Question

a gun of mass 4kg fires a bullet of mass 40kg.the bullet leaves the barrel of the gun at a velocity of 129m/s.if the bullet takes 0.002 sec to move through its barrel,calculaye the force experienced by the gun due to its recoil?

Answer 1

how can be the bullet of 40 kg n gun of 4 kg...
Assuming bullet of 4 kg I m solving the sum.

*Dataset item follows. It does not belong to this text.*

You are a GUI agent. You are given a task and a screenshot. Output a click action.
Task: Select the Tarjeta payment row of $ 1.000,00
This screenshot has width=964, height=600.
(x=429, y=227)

initial velocity of bullet, u=0m/s
final " ,v=129m/s
time to gain this velocity =0.002s

As we know v-u/t =a
so, acceleration of bullet=129/0.002= 64500m/s^2

Also, Force=m×a
so, force experienced by the bullet= 4×64500= 258000 N

Now applying Newton's 3rd law of motion on the both body ,
Force in the gun =- force on the bullet.
so, force experienced by the gun during recoil = - 258 kN ; where -ve sign signifies that the force is acting in the opposite direction of the bullet.

Answer 2

By using equation,
$(m1 \times u1) + (m2 \times u2) = (m1 \times v1) + (m2 \times v2)$
Where,
m1= 4kg
m2=40kg
u1=u2=0m/s
v1=?????????
v2=129m/s

$(4 \times 0) + (40 \times 0) = (4 \times v1) + (40 \times 129)$
$0 = 4v1 + 5160$